Du point de vue des transports, ces particularités physiques ont circonscrit un centre qu’il fallut bien desservir et qui fut donc fortement marqué par les infrastructures de communication, d’abord par le chemin de fer dont le passage fut suscité par les souverains régnants au XIXème siècle – à tel point qu’il empruntait alors le parc du château –, et ensuite par deux routes à fort potentiel de trafic, puisqu’il s’agit de deux routes nationales qui desservent et traversent l’hypercentre. Par ailleurs, les fortes contraintes du site expliquent en grande partie l’absence d’un boulevard périphérique plus éloigné du centre-ville que le city-ring actuel, ainsi que la présence de différents tunnels permettant une pénétration dans le centre de Stuttgart.
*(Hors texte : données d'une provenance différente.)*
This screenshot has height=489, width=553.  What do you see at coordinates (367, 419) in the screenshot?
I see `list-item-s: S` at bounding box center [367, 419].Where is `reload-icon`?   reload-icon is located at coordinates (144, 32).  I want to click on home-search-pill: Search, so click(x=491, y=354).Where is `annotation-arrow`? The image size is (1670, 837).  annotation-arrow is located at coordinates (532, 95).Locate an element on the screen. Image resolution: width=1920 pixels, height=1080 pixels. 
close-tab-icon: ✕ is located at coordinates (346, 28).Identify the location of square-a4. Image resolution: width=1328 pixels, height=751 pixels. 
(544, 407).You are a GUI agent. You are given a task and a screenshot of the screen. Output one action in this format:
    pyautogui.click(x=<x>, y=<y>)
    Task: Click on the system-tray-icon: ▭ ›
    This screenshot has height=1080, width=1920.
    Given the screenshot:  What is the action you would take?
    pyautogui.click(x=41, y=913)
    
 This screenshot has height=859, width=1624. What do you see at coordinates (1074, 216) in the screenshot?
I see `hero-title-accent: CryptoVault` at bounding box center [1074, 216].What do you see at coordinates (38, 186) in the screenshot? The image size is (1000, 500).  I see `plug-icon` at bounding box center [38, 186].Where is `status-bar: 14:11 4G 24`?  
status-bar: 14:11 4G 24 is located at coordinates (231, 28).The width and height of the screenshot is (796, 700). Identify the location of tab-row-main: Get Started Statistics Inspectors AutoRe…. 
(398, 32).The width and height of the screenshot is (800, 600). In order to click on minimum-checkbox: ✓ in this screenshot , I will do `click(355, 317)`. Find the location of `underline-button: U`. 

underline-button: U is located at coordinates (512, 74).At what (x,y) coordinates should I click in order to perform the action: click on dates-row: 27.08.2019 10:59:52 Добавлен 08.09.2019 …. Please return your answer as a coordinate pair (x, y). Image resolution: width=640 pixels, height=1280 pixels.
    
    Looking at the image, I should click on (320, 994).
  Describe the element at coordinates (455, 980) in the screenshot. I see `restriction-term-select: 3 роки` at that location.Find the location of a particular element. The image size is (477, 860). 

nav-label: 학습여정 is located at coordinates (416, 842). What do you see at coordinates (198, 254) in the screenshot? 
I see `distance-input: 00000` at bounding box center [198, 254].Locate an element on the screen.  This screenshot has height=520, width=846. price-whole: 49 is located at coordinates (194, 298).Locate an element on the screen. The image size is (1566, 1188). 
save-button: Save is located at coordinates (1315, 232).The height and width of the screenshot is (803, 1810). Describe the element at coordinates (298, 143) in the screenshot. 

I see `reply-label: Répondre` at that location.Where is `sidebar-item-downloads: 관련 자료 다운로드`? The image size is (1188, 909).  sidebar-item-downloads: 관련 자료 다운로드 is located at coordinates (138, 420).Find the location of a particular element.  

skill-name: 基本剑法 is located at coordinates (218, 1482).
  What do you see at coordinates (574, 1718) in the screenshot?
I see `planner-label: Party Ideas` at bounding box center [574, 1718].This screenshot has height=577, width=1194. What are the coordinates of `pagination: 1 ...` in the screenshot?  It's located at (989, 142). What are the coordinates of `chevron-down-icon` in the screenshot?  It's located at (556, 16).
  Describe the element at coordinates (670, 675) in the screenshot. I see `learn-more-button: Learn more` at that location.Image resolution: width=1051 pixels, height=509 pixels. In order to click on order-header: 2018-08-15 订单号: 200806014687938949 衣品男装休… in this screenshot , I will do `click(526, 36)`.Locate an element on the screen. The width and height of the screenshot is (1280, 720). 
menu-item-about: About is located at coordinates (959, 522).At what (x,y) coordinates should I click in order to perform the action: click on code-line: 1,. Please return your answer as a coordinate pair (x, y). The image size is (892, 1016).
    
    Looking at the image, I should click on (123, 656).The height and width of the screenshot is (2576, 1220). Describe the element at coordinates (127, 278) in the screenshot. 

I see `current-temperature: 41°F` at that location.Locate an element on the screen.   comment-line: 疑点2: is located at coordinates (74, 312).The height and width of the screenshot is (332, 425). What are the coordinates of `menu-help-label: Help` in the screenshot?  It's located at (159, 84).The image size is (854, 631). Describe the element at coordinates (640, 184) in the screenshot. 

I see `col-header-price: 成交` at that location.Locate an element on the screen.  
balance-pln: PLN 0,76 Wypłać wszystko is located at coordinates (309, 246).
Figure 2- Le développement urbain de Stuttgart confronté à un site particulièrement contraignant
Figure 2- Le développement urbain de Stuttgart confronté à un site particulièrement contraignant

Source : J. PELLETIER, C. DELFANTE, Villes et urbanisme dans le monde

Figure 3- L’utilisation des sols sur le territoire communal de Stuttgart en 2002
Figure 3- L’utilisation des sols sur le territoire communal de Stuttgart en 2002

Source : Landeshauptstadt Stuttgart

Notes
163.

J. PELLETIER, C. DELFANTE, op.cit., p.83.

164.

J. PELLETIER, C. DELFANTE, op.cit., p.84.